Au CHU de Limoges, les médecins travaillent sur la possibilité de prélever des utérus sur des donneuses décédées. Pour le Dr Pascal Piver, qui codirige ces travaux avec le Dr Tristan Gauthier, cette option de prélèvement présente trois avantages. L'intervention dure 10 heures sur une donneuse vivante, une demi-heure si la personne est décédée. Des utérus de femmes plus jeunes pourront être prélevés. Mais surtout, tout acte médical présente un risque, le prélèvement d’un organe sur une personne vivante n’échappe à cette réalité.

Suivis par l’Agence de biomédecine, les médecins de Limoges ont reçu des avis favorables pour inclure dans leur protocole huit couples. « Un traitement de fécondation in vitro sera réalisé afin d'obtenir des embryons qui seront congelés, puis la greffe sera envisagée », précise la journaliste. Après l’obtention de la grossesse, l’utérus sera enlevé, un phase quasi inédite dans l’histoire de la transplantation.

A l’hôpital Foch de Suresnes, l’autre équipe médicale est, elle aussi, dans les starting-blocks.

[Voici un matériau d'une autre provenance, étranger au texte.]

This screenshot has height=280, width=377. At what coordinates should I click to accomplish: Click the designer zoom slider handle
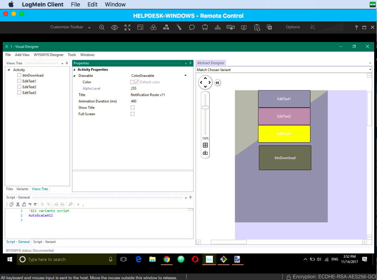(x=205, y=107)
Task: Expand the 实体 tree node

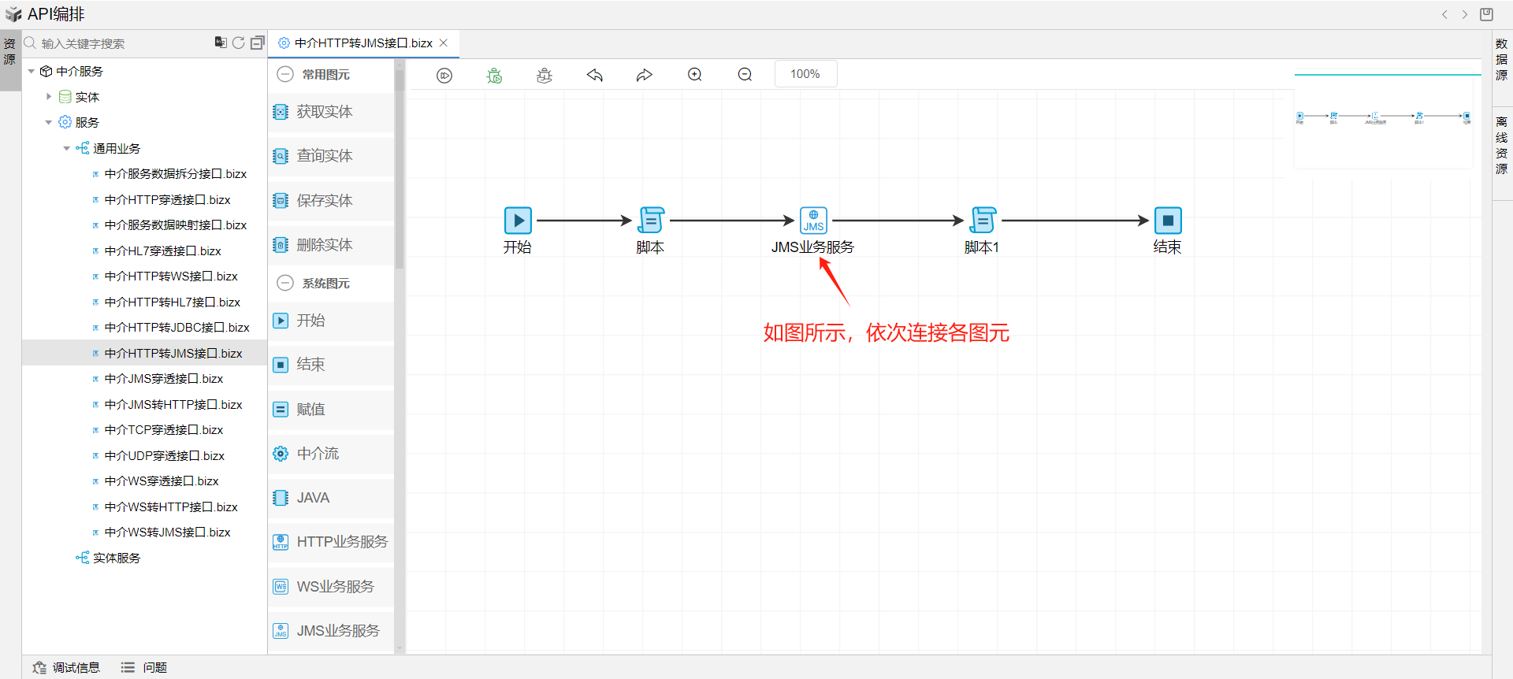Action: [x=49, y=97]
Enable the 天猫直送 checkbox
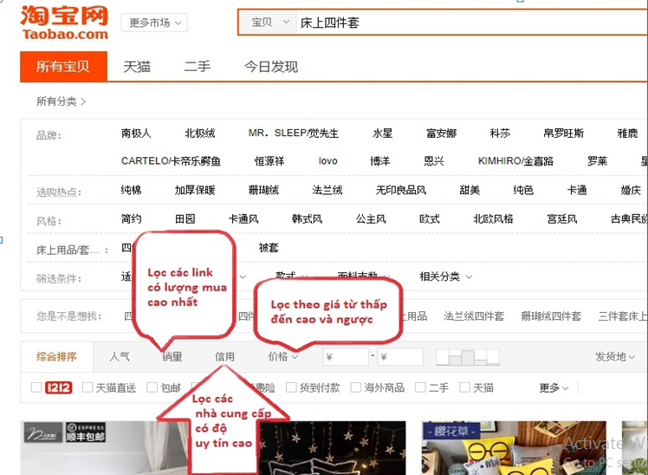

Elle a d’ailleurs collaboré avec ses confrères suédois. « Nous sommes un des seuls centres à prendre en charge la transformation des transsexuels femmes [en] hommes, qui souhaitent une hystérectomie », a expliqué à l'APM le Pr Jean-Marc Ayoubi. Alors, question de la journaliste : « Le premier bébé français né après une telle intervention sera-t-il limougeaud ou francilien ? Réponse sans doute en 2015 ».